SET PROBLEM |
Would you reproduce every one of the entries below character for character, keeping each line and its order unchanged?

RECORDS |
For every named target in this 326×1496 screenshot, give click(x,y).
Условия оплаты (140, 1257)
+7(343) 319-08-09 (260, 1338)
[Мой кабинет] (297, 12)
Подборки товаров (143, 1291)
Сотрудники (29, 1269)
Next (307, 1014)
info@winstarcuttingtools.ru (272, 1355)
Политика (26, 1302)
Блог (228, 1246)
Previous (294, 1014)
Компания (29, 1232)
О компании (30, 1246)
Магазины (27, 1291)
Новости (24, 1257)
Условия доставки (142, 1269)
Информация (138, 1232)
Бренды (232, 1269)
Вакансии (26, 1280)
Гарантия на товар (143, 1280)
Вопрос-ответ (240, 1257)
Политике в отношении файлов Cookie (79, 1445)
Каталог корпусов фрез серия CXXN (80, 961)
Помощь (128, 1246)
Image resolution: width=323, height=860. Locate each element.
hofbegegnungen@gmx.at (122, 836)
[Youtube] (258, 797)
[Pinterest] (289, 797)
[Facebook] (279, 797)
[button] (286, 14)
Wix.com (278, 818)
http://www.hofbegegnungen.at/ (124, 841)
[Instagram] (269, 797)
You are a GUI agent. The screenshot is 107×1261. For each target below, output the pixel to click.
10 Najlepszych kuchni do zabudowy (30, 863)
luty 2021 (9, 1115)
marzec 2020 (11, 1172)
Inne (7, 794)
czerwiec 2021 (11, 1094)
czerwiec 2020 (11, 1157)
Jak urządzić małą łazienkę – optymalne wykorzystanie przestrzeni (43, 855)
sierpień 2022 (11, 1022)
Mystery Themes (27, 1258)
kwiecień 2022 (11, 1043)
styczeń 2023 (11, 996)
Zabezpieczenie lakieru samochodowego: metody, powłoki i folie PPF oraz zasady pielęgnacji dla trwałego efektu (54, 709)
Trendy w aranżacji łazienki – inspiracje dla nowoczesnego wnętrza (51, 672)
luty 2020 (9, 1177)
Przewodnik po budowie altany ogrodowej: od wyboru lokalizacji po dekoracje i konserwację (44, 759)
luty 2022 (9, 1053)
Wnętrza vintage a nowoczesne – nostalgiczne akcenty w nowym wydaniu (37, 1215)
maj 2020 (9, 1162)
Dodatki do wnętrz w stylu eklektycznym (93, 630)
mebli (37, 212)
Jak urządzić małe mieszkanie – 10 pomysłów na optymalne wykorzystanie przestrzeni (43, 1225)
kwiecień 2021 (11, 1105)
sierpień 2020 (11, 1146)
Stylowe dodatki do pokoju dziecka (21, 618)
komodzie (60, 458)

ANSWER |
For every named target in this 326×1496 screenshot, give click(x,y).
Условия оплаты (140, 1257)
+7(343) 319-08-09 (260, 1338)
[Мой кабинет] (297, 12)
Подборки товаров (143, 1291)
Сотрудники (29, 1269)
Next (307, 1014)
info@winstarcuttingtools.ru (272, 1355)
Политика (26, 1302)
Блог (228, 1246)
Previous (294, 1014)
Компания (29, 1232)
О компании (30, 1246)
Магазины (27, 1291)
Новости (24, 1257)
Условия доставки (142, 1269)
Информация (138, 1232)
Бренды (232, 1269)
Вакансии (26, 1280)
Гарантия на товар (143, 1280)
Вопрос-ответ (240, 1257)
Политике в отношении файлов Cookie (79, 1445)
Каталог корпусов фрез серия CXXN (80, 961)
Помощь (128, 1246)
Image resolution: width=323, height=860. Locate each element.
hofbegegnungen@gmx.at (122, 836)
[Youtube] (258, 797)
[Pinterest] (289, 797)
[Facebook] (279, 797)
[button] (286, 14)
Wix.com (278, 818)
http://www.hofbegegnungen.at/ (124, 841)
[Instagram] (269, 797)
You are a GUI agent. The screenshot is 107×1261. For each target below, output the pixel to click.
10 Najlepszych kuchni do zabudowy (30, 863)
luty 2021 (9, 1115)
marzec 2020 (11, 1172)
Inne (7, 794)
czerwiec 2021 (11, 1094)
czerwiec 2020 (11, 1157)
Jak urządzić małą łazienkę – optymalne wykorzystanie przestrzeni (43, 855)
sierpień 2022 (11, 1022)
Mystery Themes (27, 1258)
kwiecień 2022 (11, 1043)
styczeń 2023 (11, 996)
Zabezpieczenie lakieru samochodowego: metody, powłoki i folie PPF oraz zasady pielęgnacji dla trwałego efektu (54, 709)
Trendy w aranżacji łazienki – inspiracje dla nowoczesnego wnętrza (51, 672)
luty 2020 (9, 1177)
Przewodnik po budowie altany ogrodowej: od wyboru lokalizacji po dekoracje i konserwację (44, 759)
luty 2022 (9, 1053)
Wnętrza vintage a nowoczesne – nostalgiczne akcenty w nowym wydaniu (37, 1215)
maj 2020 (9, 1162)
Dodatki do wnętrz w stylu eklektycznym (93, 630)
mebli (37, 212)
Jak urządzić małe mieszkanie – 10 pomysłów na optymalne wykorzystanie przestrzeni (43, 1225)
kwiecień 2021 (11, 1105)
sierpień 2020 (11, 1146)
Stylowe dodatki do pokoju dziecka (21, 618)
komodzie (60, 458)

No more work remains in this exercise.